I leave a lip on the front so as to maintain a continuity of appearance when the repair is complete.

A rusted remnant of one nail was unfortunately found by my router bit in this spot:


These cabinets are constructed from a softwood, namely sugi (cryptomeria japonica), and the fresh cuts above indicate its natural color. They used stain of some kind to give it a dark brown appearance, on the areas which show most obviously.

I was struck by how crudely these cabinets are made. All the attention in terms of how they were made went to the wood on the facade, while the rest of the cabinet, back , floors, drawer internals, etc., consists largely of rough boards nailed in place. Here’s the top of the sitting room cabinet:


The low humidity in the Museum also did the woodwork not help, as most of the wider panels have shrunk severely and cracks and gaps are ubiquitous. The low humidity also exacerbated the propensity of cheaper cuts of wood, such as are used on the back of the cabinets, to warp significantly.

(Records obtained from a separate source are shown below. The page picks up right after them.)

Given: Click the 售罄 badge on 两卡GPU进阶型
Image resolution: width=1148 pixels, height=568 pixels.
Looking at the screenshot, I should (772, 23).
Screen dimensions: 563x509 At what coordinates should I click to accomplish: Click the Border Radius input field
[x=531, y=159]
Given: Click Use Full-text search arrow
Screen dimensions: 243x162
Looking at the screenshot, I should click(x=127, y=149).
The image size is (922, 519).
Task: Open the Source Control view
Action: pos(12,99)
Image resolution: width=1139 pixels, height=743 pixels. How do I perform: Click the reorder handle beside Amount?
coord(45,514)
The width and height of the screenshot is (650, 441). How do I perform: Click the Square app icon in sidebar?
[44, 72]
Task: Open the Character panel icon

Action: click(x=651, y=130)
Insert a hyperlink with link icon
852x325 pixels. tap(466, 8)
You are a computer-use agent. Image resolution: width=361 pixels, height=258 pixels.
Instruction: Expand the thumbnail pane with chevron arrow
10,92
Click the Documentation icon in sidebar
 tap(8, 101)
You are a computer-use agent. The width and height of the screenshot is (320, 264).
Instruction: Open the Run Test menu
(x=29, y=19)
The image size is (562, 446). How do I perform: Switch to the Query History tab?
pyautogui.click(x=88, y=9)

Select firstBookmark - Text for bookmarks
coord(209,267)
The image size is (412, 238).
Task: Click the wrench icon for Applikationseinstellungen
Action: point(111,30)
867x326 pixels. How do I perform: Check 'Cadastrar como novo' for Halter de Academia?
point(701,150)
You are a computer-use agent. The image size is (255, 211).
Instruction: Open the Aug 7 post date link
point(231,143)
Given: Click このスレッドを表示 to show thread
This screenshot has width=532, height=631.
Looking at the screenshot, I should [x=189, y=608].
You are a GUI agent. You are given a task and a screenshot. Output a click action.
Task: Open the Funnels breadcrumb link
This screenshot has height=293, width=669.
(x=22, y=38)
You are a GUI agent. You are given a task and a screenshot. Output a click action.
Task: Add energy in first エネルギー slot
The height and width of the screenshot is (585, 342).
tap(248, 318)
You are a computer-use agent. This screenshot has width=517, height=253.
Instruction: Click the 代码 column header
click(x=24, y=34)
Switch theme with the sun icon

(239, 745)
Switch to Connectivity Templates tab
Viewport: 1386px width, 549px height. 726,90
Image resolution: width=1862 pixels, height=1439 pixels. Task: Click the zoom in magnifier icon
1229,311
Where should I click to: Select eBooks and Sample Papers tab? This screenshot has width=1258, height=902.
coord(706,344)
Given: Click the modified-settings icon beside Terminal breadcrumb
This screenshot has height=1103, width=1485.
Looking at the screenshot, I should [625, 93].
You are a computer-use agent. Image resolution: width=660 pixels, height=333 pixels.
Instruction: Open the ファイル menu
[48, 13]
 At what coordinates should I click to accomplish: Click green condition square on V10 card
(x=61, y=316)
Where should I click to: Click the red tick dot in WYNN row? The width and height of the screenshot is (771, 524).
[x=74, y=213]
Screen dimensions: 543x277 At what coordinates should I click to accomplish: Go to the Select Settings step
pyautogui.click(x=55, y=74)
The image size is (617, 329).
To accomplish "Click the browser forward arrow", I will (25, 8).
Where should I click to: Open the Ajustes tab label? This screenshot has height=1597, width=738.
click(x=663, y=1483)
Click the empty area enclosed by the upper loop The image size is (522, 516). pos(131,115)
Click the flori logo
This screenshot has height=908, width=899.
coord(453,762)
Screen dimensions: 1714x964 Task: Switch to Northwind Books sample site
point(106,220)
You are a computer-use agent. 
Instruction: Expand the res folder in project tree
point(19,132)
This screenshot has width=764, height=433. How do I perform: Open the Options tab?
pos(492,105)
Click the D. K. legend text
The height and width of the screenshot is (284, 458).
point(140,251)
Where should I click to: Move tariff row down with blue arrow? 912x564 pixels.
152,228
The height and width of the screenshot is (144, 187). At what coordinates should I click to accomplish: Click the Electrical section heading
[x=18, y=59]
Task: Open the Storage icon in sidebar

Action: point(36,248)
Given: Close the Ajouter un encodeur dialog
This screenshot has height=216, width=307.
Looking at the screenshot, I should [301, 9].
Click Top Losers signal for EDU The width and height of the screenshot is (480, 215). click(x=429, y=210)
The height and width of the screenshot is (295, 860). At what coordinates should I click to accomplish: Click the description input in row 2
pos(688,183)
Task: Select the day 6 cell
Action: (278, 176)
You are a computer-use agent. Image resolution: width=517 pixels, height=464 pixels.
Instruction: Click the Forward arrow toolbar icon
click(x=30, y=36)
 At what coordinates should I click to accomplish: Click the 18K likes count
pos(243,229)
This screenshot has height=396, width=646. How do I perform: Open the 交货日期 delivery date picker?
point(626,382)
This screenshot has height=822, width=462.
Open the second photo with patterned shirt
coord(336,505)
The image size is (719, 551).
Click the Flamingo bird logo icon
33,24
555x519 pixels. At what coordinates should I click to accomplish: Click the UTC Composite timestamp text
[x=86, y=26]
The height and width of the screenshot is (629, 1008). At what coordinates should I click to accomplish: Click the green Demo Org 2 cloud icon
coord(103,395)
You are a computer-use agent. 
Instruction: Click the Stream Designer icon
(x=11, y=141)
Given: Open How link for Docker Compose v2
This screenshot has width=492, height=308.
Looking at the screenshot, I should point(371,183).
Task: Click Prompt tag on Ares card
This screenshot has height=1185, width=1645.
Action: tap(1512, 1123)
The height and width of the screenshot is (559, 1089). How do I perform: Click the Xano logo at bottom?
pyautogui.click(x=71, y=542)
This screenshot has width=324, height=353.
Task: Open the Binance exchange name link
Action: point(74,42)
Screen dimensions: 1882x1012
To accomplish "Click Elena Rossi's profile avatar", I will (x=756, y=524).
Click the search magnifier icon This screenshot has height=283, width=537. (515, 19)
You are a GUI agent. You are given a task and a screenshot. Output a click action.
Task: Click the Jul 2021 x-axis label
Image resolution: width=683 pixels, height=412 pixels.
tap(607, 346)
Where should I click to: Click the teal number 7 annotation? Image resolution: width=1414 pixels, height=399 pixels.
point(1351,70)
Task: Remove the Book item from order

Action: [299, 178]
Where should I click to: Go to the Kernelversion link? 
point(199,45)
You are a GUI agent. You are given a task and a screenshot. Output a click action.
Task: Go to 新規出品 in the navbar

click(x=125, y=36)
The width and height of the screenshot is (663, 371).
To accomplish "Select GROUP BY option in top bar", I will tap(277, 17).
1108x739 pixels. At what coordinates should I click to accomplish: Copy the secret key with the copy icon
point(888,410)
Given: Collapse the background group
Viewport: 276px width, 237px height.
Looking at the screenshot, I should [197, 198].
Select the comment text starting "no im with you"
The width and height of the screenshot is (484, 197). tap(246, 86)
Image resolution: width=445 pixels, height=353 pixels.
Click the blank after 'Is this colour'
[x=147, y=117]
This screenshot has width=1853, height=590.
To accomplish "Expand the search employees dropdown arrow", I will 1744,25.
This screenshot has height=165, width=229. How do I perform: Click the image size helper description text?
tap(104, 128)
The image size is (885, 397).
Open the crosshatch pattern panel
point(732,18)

The back of the lower half of the sitting room cabinet:


The back of the upper half of the sitting room cabinet:


I believe the six longer rear boards you can see were added at a later date, and serve to cover over large shrinkage gaps between the original panels.

The back of the upper half of the kitchen cabinet has one especially warped panel:


As for the lower half of the kitchen cabinet, at some point in the past, probably when the building was put into the museum in the late 1980’s, repairs had been undertaken, as these fresher-looking floor boards and lower crosspiece demonstrate:


Unfortunately, the floor boards had been simply nailed down, and I guess sugi is somewhat prone to splitting:


It’s too bad they didn’t take an extra 20 seconds and drill a pilot hole, or used blunted nails, so as to preclude the splitting, which was present at every nail hole. Nor did they bother to stain the floor panels to match the old ones.

The sliding doors for the cabinet I’m working on presently have also been repaired at least a couple of times in the past, with scabbed-on tongues applied across the top of the upper rails, and even some wedges glued atop those pieces, all to accommodate gaps from the tracks and lower door rails wearing severely. While it worked temporarily I’m sure, such approaches are hardly a great way to fix such doors. After I’ve renewed the tracks, I’ll see how the doors might be best dealt with. I’m aiming to turn over this repair work within a couple of weeks, so look for a few more posts to come on this topic before we return to the other cabinet build I’ve got going on.

All for now, thanks for visiting the Carpentry Way.